I think there are 3 main arguments for the imprisonment of criminals:
A) criminals can be locked away for a temporary or indefinite amount of time so they cannot commit another crime again
B) criminals in jail get reeducated, realize what they did was wrong and hopefully will not do it again
C) criminals in jail get punished for the crime, which in turn makes them and everyone else stay away from crime because they do not want to be subject to that kind of punishment.
And of course a person can agree to more than one of these arguments, especially since they are all interwoven. I would like to focus on people who are only supporting A and B, but not jail for the sake of punishment.
If there is a crime that can only be committed once, would people who do not support C make the criminal go to jail regardless of the reasoning behind A and B? Let's say a country has a monument and that monument has its own law against vandalism.
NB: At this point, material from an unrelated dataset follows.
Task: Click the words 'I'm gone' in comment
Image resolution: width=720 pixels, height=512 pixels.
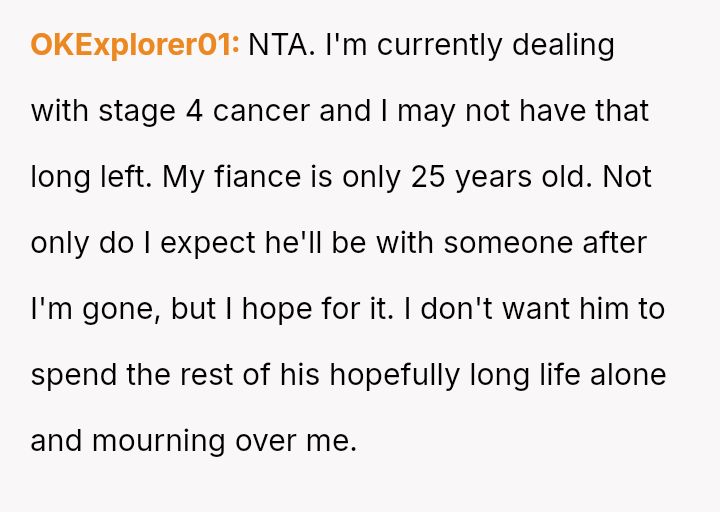Action: 92,309
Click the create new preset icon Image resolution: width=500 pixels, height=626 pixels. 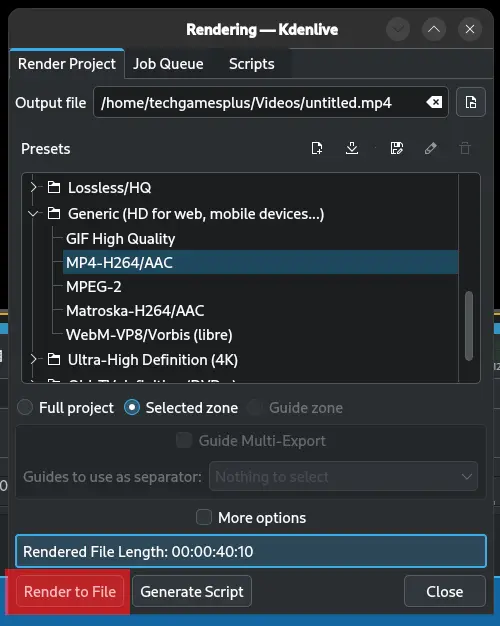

The monument will not be rebuilt, meaning this law only covers the first person or group destroying the monument which in turn means that this law will be voided as soon as such event takes place.
Would you have to make the criminal go to jail under the reasoning of A and B?
(A) The criminal has never committed a crime before, he is not likely to cause further harm that could be prevented by locking them up.
(B) Teaching the criminal not to do that again is useless effort as this crime cannot be committed again.
The only real reason I can see them going to jail for is point (C) but some people are against this point.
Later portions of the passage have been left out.